Das Symposium umspannte somit einen weiten Bogen von der
Frage der gegenseitigen Nützlichkeit und Befruchtung über den Entwurf unterschiedlicher
Daseinsformen hin zu künstlerisch inspirierten Formen des Aktivismus. Stand
anfangs die Rezeption der Kunst durch die Wissenschaft noch im Vordergrund, so
blickte im Laufe des Tages die Kunst immer wieder verwundert zurück und
behauptete sich als eine Kraft, die sich nicht ohne weiteres in Dienst nehmen
lässt – weder als Kritikerin noch als Therapeutin. Vielmehr erweiterten und
befragten die KünstlerInnen und Vortragenden den Imaginationsraum Klimawandel,
der von den exakten Wissenschaften präzisiert wird, den auszugestalten sie aber
bei weitem überfordert sind.
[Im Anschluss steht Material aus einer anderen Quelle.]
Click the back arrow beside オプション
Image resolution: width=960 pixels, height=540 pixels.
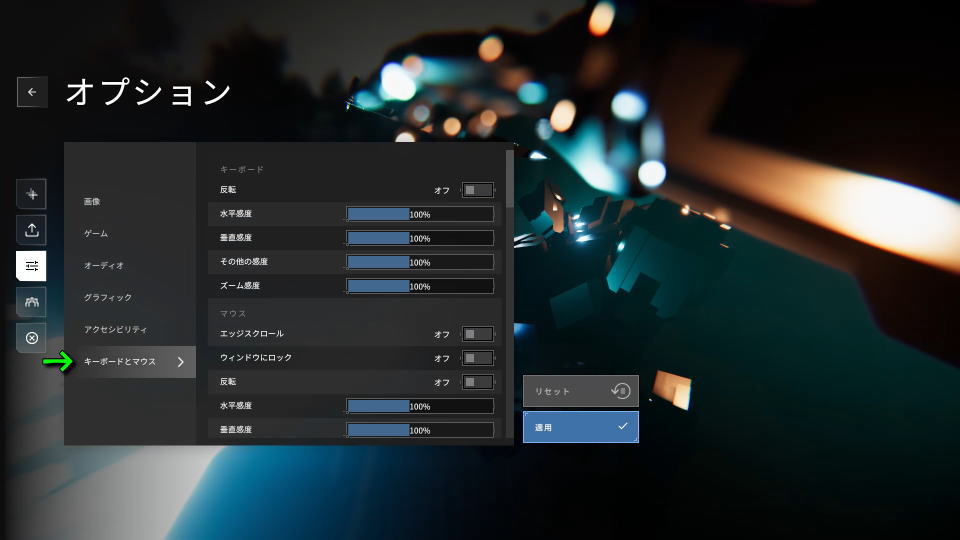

Es waren die beinah intimen Momente bei der
gemeinsamen Begehung der Ausstellung und die lauten Momente in den Diskussionen
beim Symposium, in denen das Projekt Kunst trifft Wissenschaft seine ganze
Schönheit entfaltete: in der gegenseitigen Fremdheit, der wiederum mit Neugier
begegnet wurde. Momentweise standen hier nicht Wissenschaft gegen Kunst oder
die Frage nach der Wahrheit oder dem Rechthaben im Vordergrund, sondern etwas
Anderes, Neues, dem oft noch die Sprache fehlt. Sacha Kagan hatte auf die
Rolle der Kritik hingewiesen, die es in diesem Bereich der Öko-Art oder
Klima-Art bisher einfach noch nicht gibt und wo dieses Projekt vielleicht eine
Pionierstellung einnehmen kann.
Es ist erstaunlich, wie souverän die StipendiatInnen diesem
ganzen Druck und der Anspannung, die einem solchen Projekt und vor allem auch
der Thematik innewohnen, umgegangen sind. Der Dialog zwischen Kunst und
Wissenschaft zeigte, dass Klimawandel von Kommunikation und Relation handelt –
und damit auch von uns, egal, ob Wissenschaft, Kunst, Aktivismus, Bürgersinn
oder was auch immer uns antreiben. Ein interessantes Projekt, in dem noch viel
Potential steckt und das hoffentlich noch lange nachwirken wird.